Mattila commented on the turnaround in the economic situation and the necessity to safeguard the competitiveness of domestic industries in the spring seminar of EK on Wednesday. The seminar was organised against the backdrop of intensifying demands from several trade unions for wage increases and reversals of spending cuts following an improvement in the economic situation.
The Trade Union of Education in Finland (OAJ), for example, has demanded that base wage rates be raised by as much as hundreds of euros.
Mattila estimated that the current growth rate is not enough if the country is intent on maintaining its high standard of living. The growth remains relatively fragile especially in light of the anticipated increase in age-related public expenditures in the years to come.
The Finnish government, he reminded, has agreed to borrow an additional 5.6 billion euros in 2017.
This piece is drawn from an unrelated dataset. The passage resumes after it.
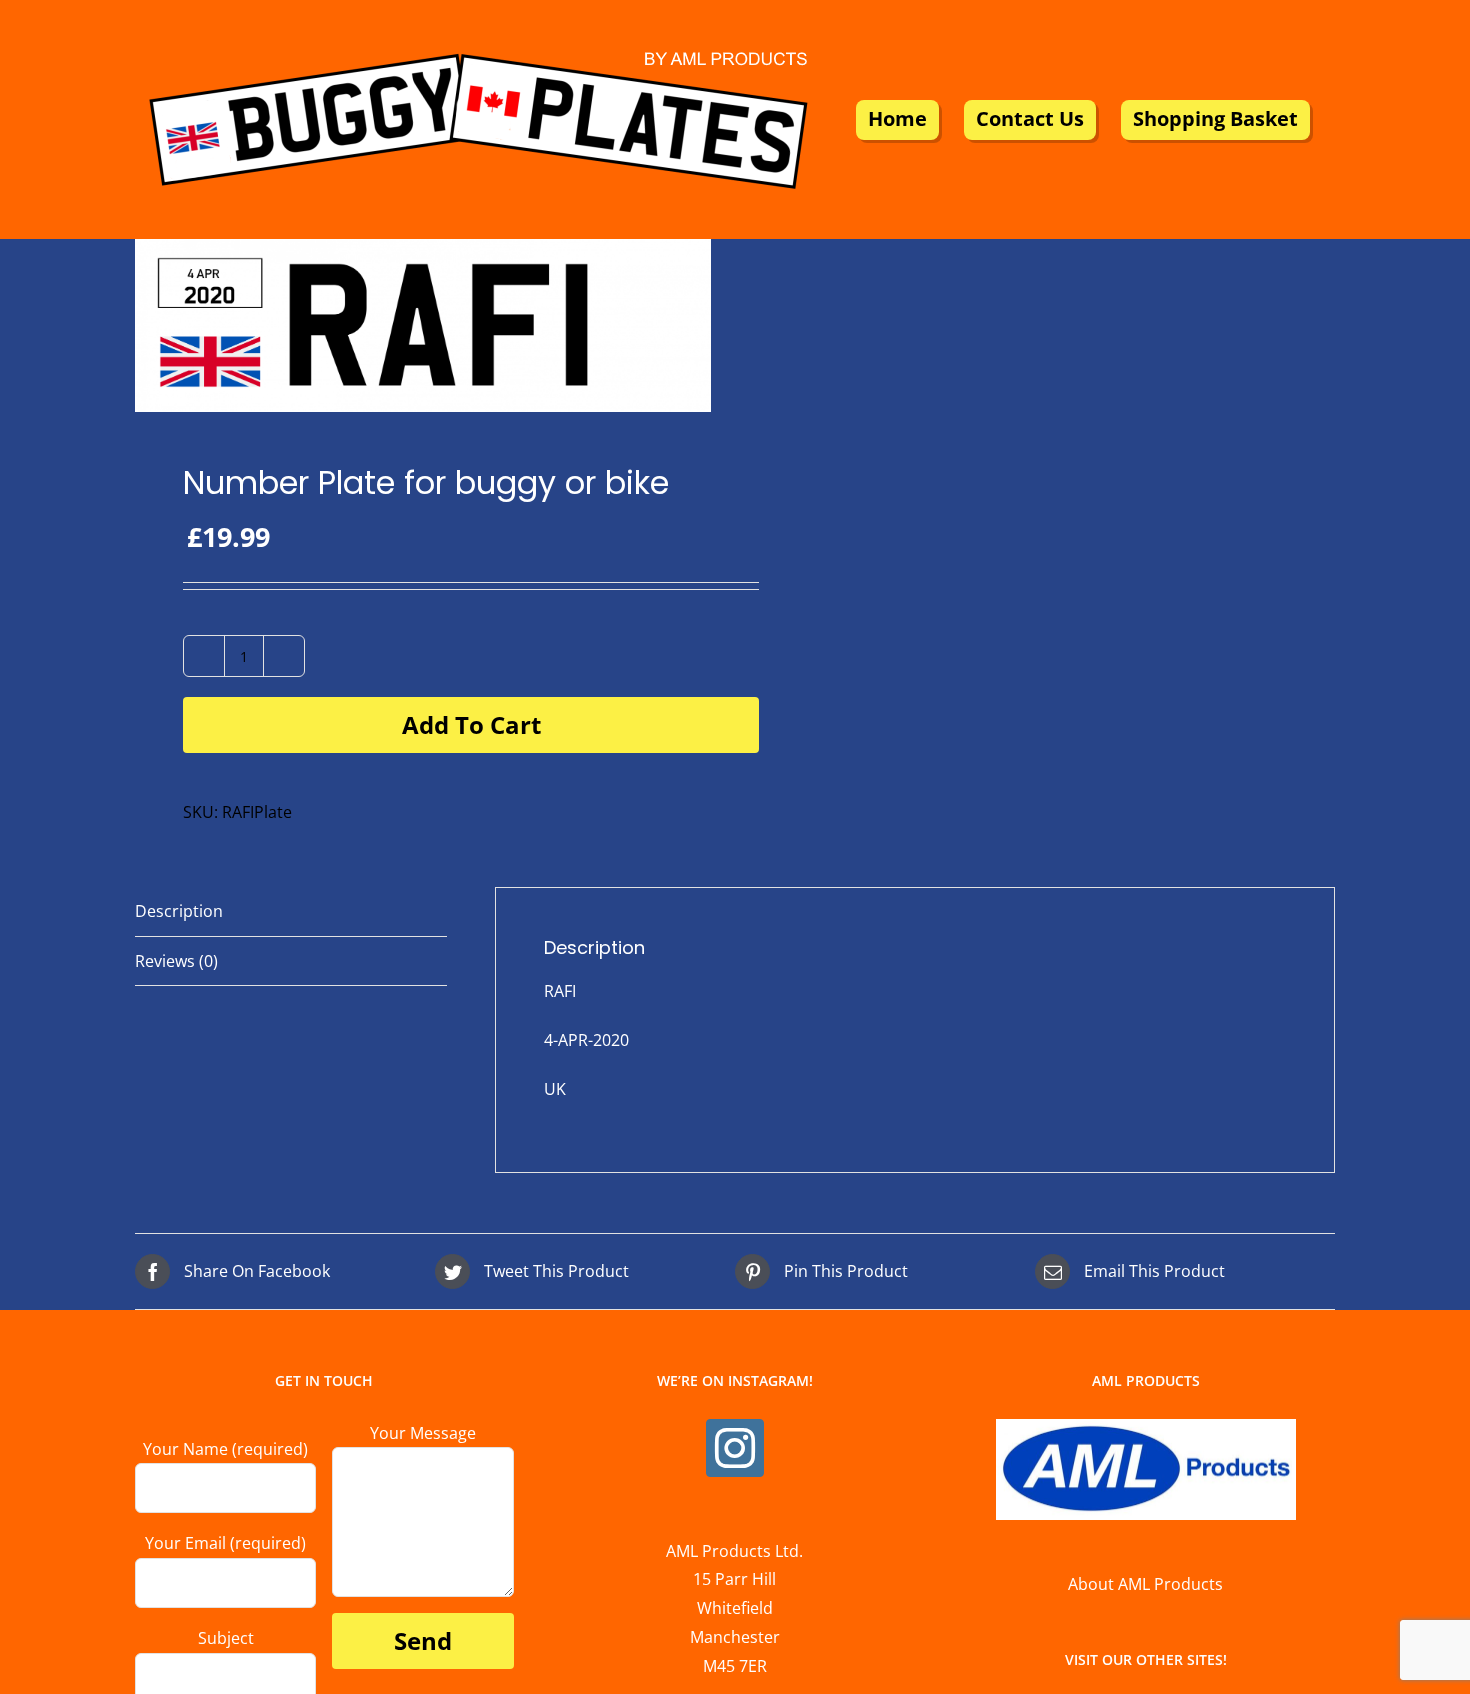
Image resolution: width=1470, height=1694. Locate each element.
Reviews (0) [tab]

“Our growth rate should be notably higher in light of the especially favourable global market situation and the euro's clear devaluation against the dollar. We must constantly to look after our competitiveness to generate more robust and sustainable growth,” he stressed in his speech.
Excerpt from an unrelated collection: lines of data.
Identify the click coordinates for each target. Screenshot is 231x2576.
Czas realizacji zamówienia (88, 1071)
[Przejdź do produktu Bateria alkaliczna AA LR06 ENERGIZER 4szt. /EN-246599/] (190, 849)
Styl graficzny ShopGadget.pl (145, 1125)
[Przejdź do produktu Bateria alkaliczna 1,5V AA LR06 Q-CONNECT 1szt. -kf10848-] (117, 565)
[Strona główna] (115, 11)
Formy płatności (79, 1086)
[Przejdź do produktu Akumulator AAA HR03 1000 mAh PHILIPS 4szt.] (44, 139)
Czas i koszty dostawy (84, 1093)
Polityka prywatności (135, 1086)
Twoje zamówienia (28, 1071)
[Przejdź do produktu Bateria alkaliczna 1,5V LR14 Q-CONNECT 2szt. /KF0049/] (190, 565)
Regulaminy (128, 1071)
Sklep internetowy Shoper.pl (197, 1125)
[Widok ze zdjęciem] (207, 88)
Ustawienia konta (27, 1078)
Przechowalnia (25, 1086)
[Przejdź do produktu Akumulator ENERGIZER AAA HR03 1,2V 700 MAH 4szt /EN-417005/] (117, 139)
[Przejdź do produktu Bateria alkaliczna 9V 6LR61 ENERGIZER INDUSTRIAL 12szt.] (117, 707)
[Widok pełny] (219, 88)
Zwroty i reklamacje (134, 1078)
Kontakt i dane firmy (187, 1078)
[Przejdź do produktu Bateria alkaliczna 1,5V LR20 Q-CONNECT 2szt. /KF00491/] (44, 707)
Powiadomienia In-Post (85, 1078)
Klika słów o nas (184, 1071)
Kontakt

Mattila also deemed it fitting to send a message to the labour markets despite the decision of EK to withdraw from central-level bargaining negotiations.
“We have pursued reasonable wage moderation in recent years. We should continue this moderation, but what is even more crucial is that we specifically have the willingness to carry out reforms,” he said.
Finnish businesses must also do their utmost to remain relevant amid the ever-evolving market environment, according to Mattila.
“Digitisation and its latest strong trends, software robots and artificial intelligence, are changing industrial sectors and the competitive position of companies while also creating new markets. That is why we need even more company-level flexibility than we realised a few years ago,” he argued.